PROBLEM 1: In the forum thread on abortion exceptions, what exception does the first commenter accept as legitimate?
PROBLEM 2: Continue the forum thread on abortion exceptions from its final post.

PROVIDED PASSAGE:
* START *

Stupid liberal idea of the day

So give me a case of “justifiable abortion.” When the fetus is pointing a gun at you?

I acknowledge that a threat to the mother’s health due to pregnancy is a legitimate exception - I’m talking about things like rape and incest, which basically say that it’s fine to “commit homicide” against a fetus if the fetus is really really inconvenient instead of just a little inconvenient.

I see a coherent self-defense argument for allowing abortion in cases where the pregnancy itself threatens a woman’s life, but not otherwise.

I don’t see any coherent argument based on the manner of conception. A woman may defend herself against a rapist, of course (shoot him dead, please). But if a rape is accomplished and pregnancy results, the fetus can’t be a moral actor any more or less than that in a merely unwanted, unintended pregnancy.

:shrug: Because they see it as homicide, not murder? Because they see it as a broader societal harm? Because they see it as murder but don’t feel that should automatically trump every other consideration?

As soon as we say “abortion is bad m’kay” and then make an exception for the health of the mother, we’ve opened the door to exceptions. And the moment we say “ok, maybe no abortions past viability” we’ve placed limits on a woman’s bodily autonomy.

Maybe there should be no exceptions; maybe there should be no limits. But most folks don’t take absolutists positions.

So apply that to abortion. Explain how some abortions might be considered acceptable but not others. Feel free to use hypotheticals.

Nice slippery slope.

The exception for health of the mother is a legitimate moral dilemma. A mother’s life may be balanced against that of a child’s. No other exceptions involve that dilemma, do they?

* END *

COLLECTED DATA:
* START *

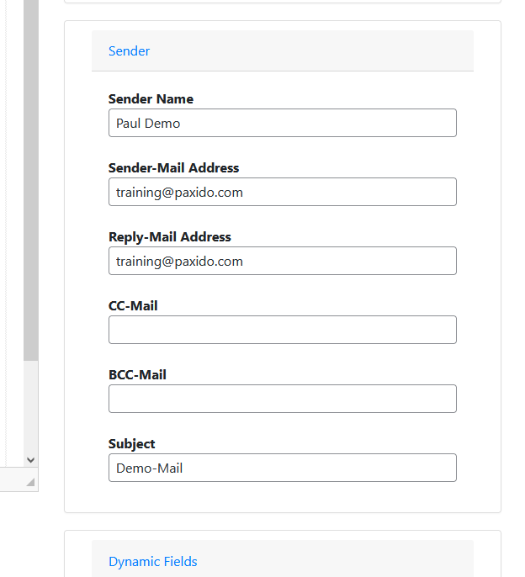Focus the empty BCC-Mail field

* END *

TASK ANSWER 1: A threat to the mother's health due to pregnancy.

TASK ANSWER 2:
You can’t just say that. There are two pretty damn absolutist positions involved that are damn hard to compromise with - “abortion is murder,” vs. the right of a woman to her bodily privacy.

I await your examples of how they can easily by compromised with exceptions and such.

What about a situation that threatens the woman’s health, perhaps permanently, but not her life? Or what about mental health? Post-partum depression kills all on its own; I think an argument can be made that carrying a rapist’s child to term and delivering it can cause an awful lot of demonstrable suffering.

But that argument could apply to any and all pregnancies.

On the other hand, if one believes abortion is murder, murdering a child is not justified just to protect a mother’s mental health. (Though some mothers of born children might disagree :o )

The obvious answer to your query is political expedience. If you really think abortion is murder, but you know that you won’t be able to get it all banned, you’re still reducing the number of murders by getting most abortion banned.

I agree that it’s hard to see a purely ethical basis for rape or incest exceptions.

Well, that’s an honest answer.

And that’s the problem, because the entire basis of banning abortion in the first place is predicated on ethics. The exceptions destroy the premise and the credibility of those supporting it.

And so you end up enabling rapists to force their victims to have their babies. Because make no mistake – that’s what you’re doing. And it’s fucking evil. You’re trampling all over the woman’s right to control her body, forcing her into a lifetime of servitude to her rapist by proxy. You are not a good person. Yeah, you can say 'abortion is murder" all you like, but it does not change what you are doing, or make it any less evil.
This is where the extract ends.